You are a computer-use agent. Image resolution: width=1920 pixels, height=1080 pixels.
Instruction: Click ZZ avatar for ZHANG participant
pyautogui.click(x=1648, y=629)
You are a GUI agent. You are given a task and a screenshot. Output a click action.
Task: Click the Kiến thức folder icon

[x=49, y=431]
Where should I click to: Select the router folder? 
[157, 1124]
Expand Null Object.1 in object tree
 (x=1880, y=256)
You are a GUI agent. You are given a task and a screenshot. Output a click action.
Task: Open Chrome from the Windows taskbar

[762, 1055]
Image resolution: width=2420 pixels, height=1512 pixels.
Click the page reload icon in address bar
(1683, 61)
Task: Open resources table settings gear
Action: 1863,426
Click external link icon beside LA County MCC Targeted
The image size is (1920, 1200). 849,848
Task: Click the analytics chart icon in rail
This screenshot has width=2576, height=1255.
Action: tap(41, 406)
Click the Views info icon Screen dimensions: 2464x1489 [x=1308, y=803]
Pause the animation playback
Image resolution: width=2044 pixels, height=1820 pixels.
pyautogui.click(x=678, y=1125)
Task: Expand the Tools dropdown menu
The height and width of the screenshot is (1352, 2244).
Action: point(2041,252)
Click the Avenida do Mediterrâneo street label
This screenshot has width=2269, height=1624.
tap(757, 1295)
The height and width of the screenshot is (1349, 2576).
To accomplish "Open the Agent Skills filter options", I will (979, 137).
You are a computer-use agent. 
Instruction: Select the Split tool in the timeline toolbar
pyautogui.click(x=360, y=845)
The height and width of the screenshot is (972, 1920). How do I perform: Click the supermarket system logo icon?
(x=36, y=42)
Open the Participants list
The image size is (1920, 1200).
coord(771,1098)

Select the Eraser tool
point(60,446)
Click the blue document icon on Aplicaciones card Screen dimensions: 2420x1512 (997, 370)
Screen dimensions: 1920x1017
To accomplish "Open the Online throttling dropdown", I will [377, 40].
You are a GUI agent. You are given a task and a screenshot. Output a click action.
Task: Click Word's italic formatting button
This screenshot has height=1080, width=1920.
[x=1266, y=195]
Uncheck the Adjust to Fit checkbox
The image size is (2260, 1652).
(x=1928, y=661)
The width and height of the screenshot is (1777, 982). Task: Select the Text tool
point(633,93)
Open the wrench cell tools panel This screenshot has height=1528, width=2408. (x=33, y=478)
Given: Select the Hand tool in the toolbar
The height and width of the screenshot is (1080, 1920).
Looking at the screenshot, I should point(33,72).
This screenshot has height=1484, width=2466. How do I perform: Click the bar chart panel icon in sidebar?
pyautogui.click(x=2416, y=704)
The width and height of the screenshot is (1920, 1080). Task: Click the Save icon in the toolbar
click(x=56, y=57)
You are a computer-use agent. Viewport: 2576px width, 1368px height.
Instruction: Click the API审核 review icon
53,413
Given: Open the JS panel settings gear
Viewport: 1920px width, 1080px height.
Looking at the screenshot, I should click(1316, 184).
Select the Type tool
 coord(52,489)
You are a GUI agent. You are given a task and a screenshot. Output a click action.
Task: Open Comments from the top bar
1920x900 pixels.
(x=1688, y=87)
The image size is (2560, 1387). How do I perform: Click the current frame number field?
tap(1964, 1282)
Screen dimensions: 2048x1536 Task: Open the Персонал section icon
________________________
• EXERCISE
All of the data above should be reproduced exactly, with nothing missing.

• YOUR RESPONSE
You are a computer-use agent. Image resolution: width=1920 pixels, height=1080 pixels.
Instruction: Click ZZ avatar for ZHANG participant
pyautogui.click(x=1648, y=629)
You are a GUI agent. You are given a task and a screenshot. Output a click action.
Task: Click the Kiến thức folder icon

[x=49, y=431]
Where should I click to: Select the router folder? 
[157, 1124]
Expand Null Object.1 in object tree
 (x=1880, y=256)
You are a GUI agent. You are given a task and a screenshot. Output a click action.
Task: Open Chrome from the Windows taskbar

[762, 1055]
Image resolution: width=2420 pixels, height=1512 pixels.
Click the page reload icon in address bar
(1683, 61)
Task: Open resources table settings gear
Action: 1863,426
Click external link icon beside LA County MCC Targeted
The image size is (1920, 1200). 849,848
Task: Click the analytics chart icon in rail
This screenshot has width=2576, height=1255.
Action: tap(41, 406)
Click the Views info icon Screen dimensions: 2464x1489 [x=1308, y=803]
Pause the animation playback
Image resolution: width=2044 pixels, height=1820 pixels.
pyautogui.click(x=678, y=1125)
Task: Expand the Tools dropdown menu
The height and width of the screenshot is (1352, 2244).
Action: point(2041,252)
Click the Avenida do Mediterrâneo street label
This screenshot has width=2269, height=1624.
tap(757, 1295)
The height and width of the screenshot is (1349, 2576).
To accomplish "Open the Agent Skills filter options", I will (979, 137).
You are a computer-use agent. 
Instruction: Select the Split tool in the timeline toolbar
pyautogui.click(x=360, y=845)
The height and width of the screenshot is (972, 1920). How do I perform: Click the supermarket system logo icon?
(x=36, y=42)
Open the Participants list
The image size is (1920, 1200).
coord(771,1098)

Select the Eraser tool
point(60,446)
Click the blue document icon on Aplicaciones card Screen dimensions: 2420x1512 (997, 370)
Screen dimensions: 1920x1017
To accomplish "Open the Online throttling dropdown", I will [377, 40].
You are a GUI agent. You are given a task and a screenshot. Output a click action.
Task: Click Word's italic formatting button
This screenshot has height=1080, width=1920.
[x=1266, y=195]
Uncheck the Adjust to Fit checkbox
The image size is (2260, 1652).
(x=1928, y=661)
The width and height of the screenshot is (1777, 982). Task: Select the Text tool
point(633,93)
Open the wrench cell tools panel This screenshot has height=1528, width=2408. (x=33, y=478)
Given: Select the Hand tool in the toolbar
The height and width of the screenshot is (1080, 1920).
Looking at the screenshot, I should point(33,72).
This screenshot has height=1484, width=2466. How do I perform: Click the bar chart panel icon in sidebar?
pyautogui.click(x=2416, y=704)
The width and height of the screenshot is (1920, 1080). Task: Click the Save icon in the toolbar
click(x=56, y=57)
You are a computer-use agent. Viewport: 2576px width, 1368px height.
Instruction: Click the API审核 review icon
53,413
Given: Open the JS panel settings gear
Viewport: 1920px width, 1080px height.
Looking at the screenshot, I should click(1316, 184).
Select the Type tool
 coord(52,489)
You are a GUI agent. You are given a task and a screenshot. Output a click action.
Task: Open Comments from the top bar
1920x900 pixels.
(x=1688, y=87)
The image size is (2560, 1387). How do I perform: Click the current frame number field?
tap(1964, 1282)
Screen dimensions: 2048x1536 Task: Open the Персонал section icon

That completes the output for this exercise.